WRITTEN EXERCISE: Switch every "Instruction" in the entries below to "Goal" and leave everything else unchanged.

>> Start INFORMATION GIVEN

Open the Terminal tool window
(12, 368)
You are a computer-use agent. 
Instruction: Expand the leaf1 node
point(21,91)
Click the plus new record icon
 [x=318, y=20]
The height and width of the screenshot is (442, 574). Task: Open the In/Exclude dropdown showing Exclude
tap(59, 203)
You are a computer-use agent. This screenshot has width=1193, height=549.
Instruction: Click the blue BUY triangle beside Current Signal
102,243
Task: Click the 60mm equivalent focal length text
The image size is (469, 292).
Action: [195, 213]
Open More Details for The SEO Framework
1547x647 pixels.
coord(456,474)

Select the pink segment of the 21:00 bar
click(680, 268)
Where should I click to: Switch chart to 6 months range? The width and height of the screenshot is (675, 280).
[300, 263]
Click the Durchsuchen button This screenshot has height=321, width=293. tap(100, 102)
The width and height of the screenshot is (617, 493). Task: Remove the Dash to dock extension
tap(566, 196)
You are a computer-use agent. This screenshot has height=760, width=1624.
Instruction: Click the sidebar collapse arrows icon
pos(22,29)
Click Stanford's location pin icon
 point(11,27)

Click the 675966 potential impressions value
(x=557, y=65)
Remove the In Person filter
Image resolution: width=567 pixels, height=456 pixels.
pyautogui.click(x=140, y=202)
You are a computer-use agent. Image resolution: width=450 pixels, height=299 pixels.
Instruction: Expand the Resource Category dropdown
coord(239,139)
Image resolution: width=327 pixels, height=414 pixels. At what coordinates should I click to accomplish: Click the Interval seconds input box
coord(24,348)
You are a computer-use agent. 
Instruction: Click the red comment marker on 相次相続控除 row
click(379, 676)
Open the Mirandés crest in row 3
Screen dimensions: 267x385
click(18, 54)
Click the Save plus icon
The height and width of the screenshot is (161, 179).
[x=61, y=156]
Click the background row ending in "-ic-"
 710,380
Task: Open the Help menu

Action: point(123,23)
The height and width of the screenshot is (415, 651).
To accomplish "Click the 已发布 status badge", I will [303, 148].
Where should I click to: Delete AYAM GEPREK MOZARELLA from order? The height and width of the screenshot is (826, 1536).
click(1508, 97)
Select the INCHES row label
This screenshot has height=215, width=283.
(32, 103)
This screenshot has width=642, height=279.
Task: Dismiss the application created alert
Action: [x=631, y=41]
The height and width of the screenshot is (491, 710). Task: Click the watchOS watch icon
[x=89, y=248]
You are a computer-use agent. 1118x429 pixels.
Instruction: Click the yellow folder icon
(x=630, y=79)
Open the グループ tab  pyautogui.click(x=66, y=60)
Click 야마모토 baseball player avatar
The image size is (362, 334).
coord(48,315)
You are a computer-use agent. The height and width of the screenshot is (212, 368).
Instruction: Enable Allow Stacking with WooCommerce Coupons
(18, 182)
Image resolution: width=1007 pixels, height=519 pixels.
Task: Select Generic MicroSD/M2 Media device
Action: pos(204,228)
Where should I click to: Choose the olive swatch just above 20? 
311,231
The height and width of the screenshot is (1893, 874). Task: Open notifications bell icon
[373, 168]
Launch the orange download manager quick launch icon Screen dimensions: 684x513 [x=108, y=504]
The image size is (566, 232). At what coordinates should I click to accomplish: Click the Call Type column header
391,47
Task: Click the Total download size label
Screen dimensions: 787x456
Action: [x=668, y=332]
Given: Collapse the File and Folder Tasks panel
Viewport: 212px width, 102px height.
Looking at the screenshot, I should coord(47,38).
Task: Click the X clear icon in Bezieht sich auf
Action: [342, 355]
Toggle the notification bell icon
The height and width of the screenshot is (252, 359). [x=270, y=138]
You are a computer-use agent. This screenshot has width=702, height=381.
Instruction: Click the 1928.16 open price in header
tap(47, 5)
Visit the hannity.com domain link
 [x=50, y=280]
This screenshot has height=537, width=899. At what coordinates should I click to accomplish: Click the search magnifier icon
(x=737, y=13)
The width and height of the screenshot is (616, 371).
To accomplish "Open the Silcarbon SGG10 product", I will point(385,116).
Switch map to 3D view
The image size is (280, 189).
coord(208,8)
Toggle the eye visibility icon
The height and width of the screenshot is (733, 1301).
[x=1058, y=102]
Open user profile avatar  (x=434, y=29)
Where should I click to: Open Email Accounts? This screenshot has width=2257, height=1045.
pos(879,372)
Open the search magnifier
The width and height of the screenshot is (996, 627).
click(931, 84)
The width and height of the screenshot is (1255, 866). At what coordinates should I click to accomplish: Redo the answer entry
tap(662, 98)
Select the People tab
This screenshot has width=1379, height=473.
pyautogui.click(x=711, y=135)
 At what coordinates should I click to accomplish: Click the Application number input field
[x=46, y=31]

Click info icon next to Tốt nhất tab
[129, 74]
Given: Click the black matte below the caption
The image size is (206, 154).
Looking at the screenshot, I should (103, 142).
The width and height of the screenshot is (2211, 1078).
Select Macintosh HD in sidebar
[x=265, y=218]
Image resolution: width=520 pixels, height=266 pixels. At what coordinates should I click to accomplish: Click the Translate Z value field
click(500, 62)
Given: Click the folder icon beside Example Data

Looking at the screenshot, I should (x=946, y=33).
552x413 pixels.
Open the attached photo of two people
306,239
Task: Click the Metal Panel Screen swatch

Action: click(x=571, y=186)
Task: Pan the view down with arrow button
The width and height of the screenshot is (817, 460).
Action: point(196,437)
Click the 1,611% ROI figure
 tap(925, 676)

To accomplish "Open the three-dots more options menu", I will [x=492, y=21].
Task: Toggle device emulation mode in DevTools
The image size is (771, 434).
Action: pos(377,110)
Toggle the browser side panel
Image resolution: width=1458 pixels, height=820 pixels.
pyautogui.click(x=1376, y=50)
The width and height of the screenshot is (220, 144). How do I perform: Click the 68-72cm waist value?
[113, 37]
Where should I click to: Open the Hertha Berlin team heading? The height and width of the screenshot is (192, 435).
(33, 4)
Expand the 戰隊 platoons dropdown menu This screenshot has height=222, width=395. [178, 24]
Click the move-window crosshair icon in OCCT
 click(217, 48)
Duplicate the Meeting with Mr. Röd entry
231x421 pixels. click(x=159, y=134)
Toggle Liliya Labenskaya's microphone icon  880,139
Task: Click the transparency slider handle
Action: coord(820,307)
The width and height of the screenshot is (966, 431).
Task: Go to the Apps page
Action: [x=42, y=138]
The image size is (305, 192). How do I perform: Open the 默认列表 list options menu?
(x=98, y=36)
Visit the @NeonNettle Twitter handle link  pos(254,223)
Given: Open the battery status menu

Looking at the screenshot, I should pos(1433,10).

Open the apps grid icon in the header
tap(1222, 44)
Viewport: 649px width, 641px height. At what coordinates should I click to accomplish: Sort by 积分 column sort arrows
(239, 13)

>> End INFORMATION GIVEN

SOLUTION TO THIS EXERCISE:
Open the Terminal tool window
(12, 368)
You are a computer-use agent. 
Goal: Expand the leaf1 node
point(21,91)
Click the plus new record icon
 [x=318, y=20]
The height and width of the screenshot is (442, 574). Task: Open the In/Exclude dropdown showing Exclude
tap(59, 203)
You are a computer-use agent. This screenshot has width=1193, height=549.
Goal: Click the blue BUY triangle beside Current Signal
102,243
Task: Click the 60mm equivalent focal length text
The image size is (469, 292).
Action: [195, 213]
Open More Details for The SEO Framework
1547x647 pixels.
coord(456,474)

Select the pink segment of the 21:00 bar
click(680, 268)
Where should I click to: Switch chart to 6 months range? The width and height of the screenshot is (675, 280).
[300, 263]
Click the Durchsuchen button This screenshot has height=321, width=293. tap(100, 102)
The width and height of the screenshot is (617, 493). Task: Remove the Dash to dock extension
tap(566, 196)
You are a computer-use agent. This screenshot has height=760, width=1624.
Goal: Click the sidebar collapse arrows icon
pos(22,29)
Click Stanford's location pin icon
 point(11,27)

Click the 675966 potential impressions value
(x=557, y=65)
Remove the In Person filter
Image resolution: width=567 pixels, height=456 pixels.
pyautogui.click(x=140, y=202)
You are a computer-use agent. Image resolution: width=450 pixels, height=299 pixels.
Goal: Expand the Resource Category dropdown
coord(239,139)
Image resolution: width=327 pixels, height=414 pixels. At what coordinates should I click to accomplish: Click the Interval seconds input box
coord(24,348)
You are a computer-use agent. 
Goal: Click the red comment marker on 相次相続控除 row
click(379, 676)
Open the Mirandés crest in row 3
Screen dimensions: 267x385
click(18, 54)
Click the Save plus icon
The height and width of the screenshot is (161, 179).
[x=61, y=156]
Click the background row ending in "-ic-"
 710,380
Task: Open the Help menu

Action: point(123,23)
The height and width of the screenshot is (415, 651).
To accomplish "Click the 已发布 status badge", I will [303, 148].
Where should I click to: Delete AYAM GEPREK MOZARELLA from order? The height and width of the screenshot is (826, 1536).
click(1508, 97)
Select the INCHES row label
This screenshot has height=215, width=283.
(32, 103)
This screenshot has width=642, height=279.
Task: Dismiss the application created alert
Action: [x=631, y=41]
The height and width of the screenshot is (491, 710). Task: Click the watchOS watch icon
[x=89, y=248]
You are a computer-use agent. 1118x429 pixels.
Goal: Click the yellow folder icon
(x=630, y=79)
Open the グループ tab  pyautogui.click(x=66, y=60)
Click 야마모토 baseball player avatar
The image size is (362, 334).
coord(48,315)
You are a computer-use agent. The height and width of the screenshot is (212, 368).
Goal: Enable Allow Stacking with WooCommerce Coupons
(18, 182)
Image resolution: width=1007 pixels, height=519 pixels.
Task: Select Generic MicroSD/M2 Media device
Action: pos(204,228)
Where should I click to: Choose the olive swatch just above 20? 
311,231
The height and width of the screenshot is (1893, 874). Task: Open notifications bell icon
[373, 168]
Launch the orange download manager quick launch icon Screen dimensions: 684x513 [x=108, y=504]
The image size is (566, 232). At what coordinates should I click to accomplish: Click the Call Type column header
391,47
Task: Click the Total download size label
Screen dimensions: 787x456
Action: [x=668, y=332]
Given: Collapse the File and Folder Tasks panel
Viewport: 212px width, 102px height.
Looking at the screenshot, I should coord(47,38).
Task: Click the X clear icon in Bezieht sich auf
Action: [342, 355]
Toggle the notification bell icon
The height and width of the screenshot is (252, 359). [x=270, y=138]
You are a computer-use agent. This screenshot has width=702, height=381.
Goal: Click the 1928.16 open price in header
tap(47, 5)
Visit the hannity.com domain link
 [x=50, y=280]
This screenshot has height=537, width=899. At what coordinates should I click to accomplish: Click the search magnifier icon
(x=737, y=13)
The width and height of the screenshot is (616, 371).
To accomplish "Open the Silcarbon SGG10 product", I will point(385,116).
Switch map to 3D view
The image size is (280, 189).
coord(208,8)
Toggle the eye visibility icon
The height and width of the screenshot is (733, 1301).
[x=1058, y=102]
Open user profile avatar  (x=434, y=29)
Where should I click to: Open Email Accounts? This screenshot has width=2257, height=1045.
pos(879,372)
Open the search magnifier
The width and height of the screenshot is (996, 627).
click(931, 84)
The width and height of the screenshot is (1255, 866). At what coordinates should I click to accomplish: Redo the answer entry
tap(662, 98)
Select the People tab
This screenshot has width=1379, height=473.
pyautogui.click(x=711, y=135)
 At what coordinates should I click to accomplish: Click the Application number input field
[x=46, y=31]

Click info icon next to Tốt nhất tab
[129, 74]
Given: Click the black matte below the caption
The image size is (206, 154).
Looking at the screenshot, I should (103, 142).
The width and height of the screenshot is (2211, 1078).
Select Macintosh HD in sidebar
[x=265, y=218]
Image resolution: width=520 pixels, height=266 pixels. At what coordinates should I click to accomplish: Click the Translate Z value field
click(500, 62)
Given: Click the folder icon beside Example Data

Looking at the screenshot, I should (x=946, y=33).
552x413 pixels.
Open the attached photo of two people
306,239
Task: Click the Metal Panel Screen swatch

Action: click(x=571, y=186)
Task: Pan the view down with arrow button
The width and height of the screenshot is (817, 460).
Action: point(196,437)
Click the 1,611% ROI figure
 tap(925, 676)

To accomplish "Open the three-dots more options menu", I will [x=492, y=21].
Task: Toggle device emulation mode in DevTools
The image size is (771, 434).
Action: pos(377,110)
Toggle the browser side panel
Image resolution: width=1458 pixels, height=820 pixels.
pyautogui.click(x=1376, y=50)
The width and height of the screenshot is (220, 144). How do I perform: Click the 68-72cm waist value?
[113, 37]
Where should I click to: Open the Hertha Berlin team heading? The height and width of the screenshot is (192, 435).
(33, 4)
Expand the 戰隊 platoons dropdown menu This screenshot has height=222, width=395. [178, 24]
Click the move-window crosshair icon in OCCT
 click(217, 48)
Duplicate the Meeting with Mr. Röd entry
231x421 pixels. click(x=159, y=134)
Toggle Liliya Labenskaya's microphone icon  880,139
Task: Click the transparency slider handle
Action: coord(820,307)
The width and height of the screenshot is (966, 431).
Task: Go to the Apps page
Action: [x=42, y=138]
The image size is (305, 192). How do I perform: Open the 默认列表 list options menu?
(x=98, y=36)
Visit the @NeonNettle Twitter handle link  pos(254,223)
Given: Open the battery status menu

Looking at the screenshot, I should pos(1433,10).

Open the apps grid icon in the header
tap(1222, 44)
Viewport: 649px width, 641px height. At what coordinates should I click to accomplish: Sort by 积分 column sort arrows
(239, 13)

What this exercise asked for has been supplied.